Gute Zeiten für diese Krähen am Dammweg in Bern und ihre Artgenossen. Der Krähenbestand hat sich in der Stadt in den letzten zehn Jahren mehr als verdoppelt.

Gute Zeiten für diese Krähen am Dammweg in Bern und ihre Artgenossen. Der Krähenbestand hat sich in der Stadt in den letzten zehn Jahren mehr als verdoppelt.

(Bild: Urs Baumann)

«Krra, korr, krrr» – das Krächzen der Saatkrähe bietet Abwechslung. Mal tief und heiser, mal ratternd und metallisch. Schöne Klänge für jeden Ornithologen. Und für die Nachbarn einer Krähenkolonie so lieblich wie das Kreischen einer Bandsäge. Im Berner Nordquartier leidet die Bevölkerung seit Jahren unter einer Krähenplage. Einige Folgen davon: Vogelkot auf Autos, Trottoirs und Velosätteln, Radau vor dem Schlafzimmerfenster.

Es scheint jedes Jahr mehr Saatkrähen zu geben. Was Anwohner vermutet haben, ist nun amtlich. 850 Brutpaare haben sich heuer in der Stadt Bern niedergelassen, wie Sabine Tschäppeler, Leiterin Fachstelle Natur und Ökologie, bestätigt. Das sind rund 50 Paare mehr als vor einem Jahr und rund 500 Brutpaare mehr als vor zehn Jahren. Seit 2005 hat sich der Saatkrähenbestand in Bern mehr als verdoppelt (siehe Grafik).

Doppelt so viele Brutpaare

Für die lärmgeplagten Anwohner hat Stadtgrün Bern schlechte Nachrichten: Der Bestand könnte sich sogar noch verdoppeln. Um die 1600 Brutpaare, über 3000 Tiere, wären dann in Bern heimisch. «Solange sie im Landwirtschaftsgebiet genug zu fressen finden, wird es noch mehr Saatkrähen geben», sagt Tschäppeler.

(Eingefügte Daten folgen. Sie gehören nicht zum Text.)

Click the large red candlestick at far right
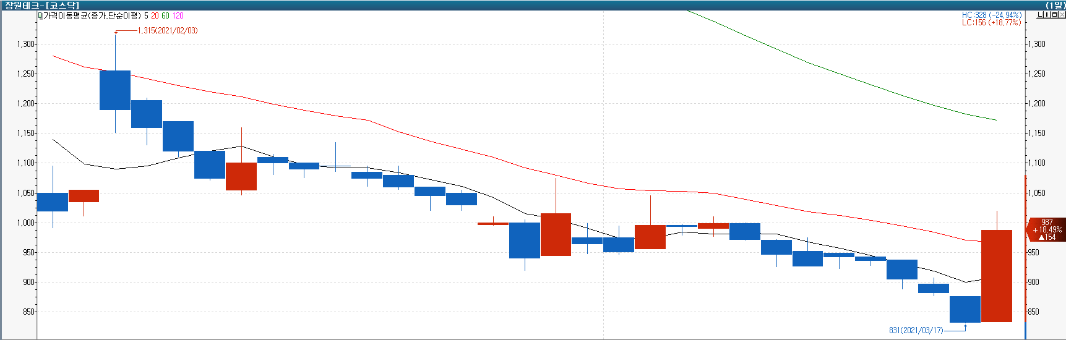 (x=996, y=276)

Zu diesem Schluss sind die Experten gekommen, als sie die Region Bern mit dem Elsass verglichen haben. Das Nahrungsangebot, also der Anteil von Feldern und Äckern rund um die Stadt, ist vergleichbar. Es zeigte sich: Im Elsass gibt es pro Quadratkilometer doppelt so viele Saatkrähen. Rund um Bern gibt es also noch reichlich Futter für noch mehr Krähen.

Die Stadt Solothurn lässt jährlich rund 300 Tauben töten. Auch Bern reguliert den Taubenbestand, indem die Tiere kastriert werden. Was beim einen Vogel funktioniert, könnte doch auch beim anderen klappen? Eine solche Bestandesregulierung sei bei Krähen nicht möglich, sagt Tschäppeler. Man müsste die Tiere einfangen und kastrieren. «Wahnsinnig aufwendig, extrem teuer und fast nicht möglich», so das Fazit der Biologin.

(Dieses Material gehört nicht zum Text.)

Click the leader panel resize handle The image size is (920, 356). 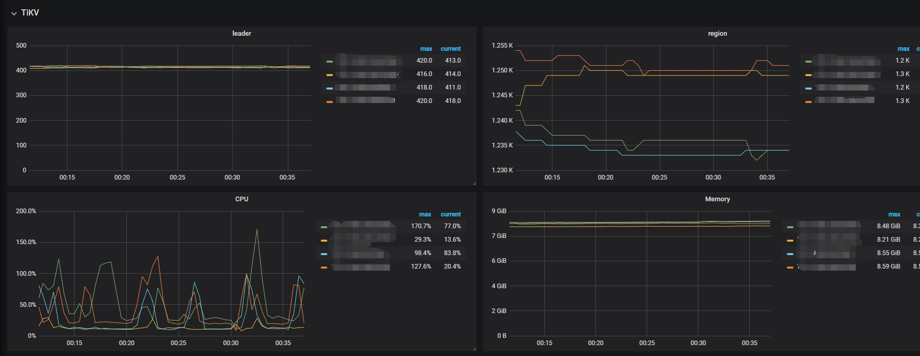474,183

Billiger wäre es, die Vögel zu töten. Seit September 2013 dürfen Jäger und auf ihren privaten Grundstücken sogar Anwohner auf Krähen schiessen. Abschiessen ist aber keine Option für die Stadt Bern, wie Tschäppeler sagt: «Solange das Nahrungsangebot gleich gross ist, werden neue Krähen einfliegen und die Lücken im Bestand wieder füllen.» Weniger Krähen würde es darum nicht geben. Ausserdem habe man diesbezüglich Sicherheitsbedenken.

Auch der Kanton wird den Krähenbestand in Bern künftig nicht regulieren. Zwar wären die Wildhüter des Kantons dazu berechtigt, Krähen abzuschiessen. Die entsprechende Gemeinde oder Stadt muss aber ein Gesuch stellen. Was die Stadt Bern bis anhin nicht getan hat und künftig auch nicht vorhat.

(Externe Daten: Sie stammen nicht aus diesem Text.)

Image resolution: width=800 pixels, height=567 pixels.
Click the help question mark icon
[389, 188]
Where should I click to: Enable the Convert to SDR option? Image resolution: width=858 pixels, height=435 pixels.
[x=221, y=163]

Regulieren ist nicht möglich

Die Stadt Bern versucht es mit anderen Massnahmen: Sie will die Krähen von der Stadt aufs Land umsiedeln. Der Vorteil dieser Methode: Es entstehen keine Lücken für neue Krähen, weil das Nahrungsangebot gleich bleibt. Die Saatkrähen fressen weiterhin auf den Feldern rund um die Stadt. Nur leben sie neu nicht mehr in Bern, sondern auf dem Land.

Der Nachteil der Methode: Die Nester zu verlegen, ist ein riesiger Aufwand und zudem längst nicht überall möglich. «Den ganzen Bestand umzusiedeln, wäre sowieso illusorisch», sagt Tschäppeler. Gerade mal die Nester aus dem Bürenpark, um die 30 Stück, sollen nun in einem Pilotprojekt umgesiedelt werden. Noch ist aber unklar, ob das Vorhaben überhaupt möglich ist.

«Was die Regulierung betrifft, müssen wir Forfait geben», sagt Tschäppeler. Der Stadt bleibt eigentlich nur eine Möglichkeit. Sie lässt den Krähenbestand auf das Maximum ansteigen. Ist eine maximale Dichte erreicht, reguliert die Natur beispielsweise mit Krankheiten von selber.

Das Fazit der Berner Krähenverantwortlichen fällt entsprechend pragmatisch aus: «Man muss sich halt daran gewöhnen.» Immerhin: Dort, wo die Tiere ein massives Problem seien, habe die Bevölkerung die Möglichkeit, die Tiere mit den Hampeluhus zu vergrämen. «Krra, korr, krrr», krächzt die Krähe unbeeindruckt.